# Map symbols?



## Matrix (Apr 11, 2016)

My daughter asked what the 3 circles, Red Amber & Blue mean on the sat nav. For the life of me I can't seem to find any of them in the written manual. Anyone know?


----------



## noname (Aug 20, 2015)

I'm sorry but I think I've never seen them!! Where are placed?
Are they the POI standard on the map that you can select/deselect in the map settings-map content?


----------



## R_TTS (Mar 16, 2016)

I think they're pubs.


----------



## noname (Aug 20, 2015)

Shouldn't have a beer??!


----------



## Matrix (Apr 11, 2016)

ManuTT said:


> I'm sorry but I think I've never seen them!! Where are placed?
> Are they the POI standard on the map that you can select/deselect in the map settings-map content?


Yes standard POI.



R_TTS said:


> I think they're pubs.


You could be right


----------



## Matrix (Apr 11, 2016)

This is the symbol I mean. It is suggested on the Q5 forum that it means entertainment which would explain why it might be associated with pubs.


----------



## Blackhole128 (Dec 24, 2015)

Yes - they tend to be pubs. "Entertainment" I think is the name of the blob.

I went through the same 'head scratching' process. I found that it is listed in the user manual.


----------



## ZephyR2 (Feb 20, 2013)

Best thing would be to visit each site and check out the "facilities".


----------



## noname (Aug 20, 2015)

When you select them from the list, you have a description..


----------

Given information:
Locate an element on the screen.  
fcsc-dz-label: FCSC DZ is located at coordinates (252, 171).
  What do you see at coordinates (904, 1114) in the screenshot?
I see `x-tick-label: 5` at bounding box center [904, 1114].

Description of the task: Return the passage of the map symbols thread starting at "My daughter asked" and ending at "manual. Anyone know?", copied word for word.

Written response:
My daughter asked what the 3 circles, Red Amber & Blue mean on the sat nav. For the life of me I can't seem to find any of them in the written manual. Anyone know?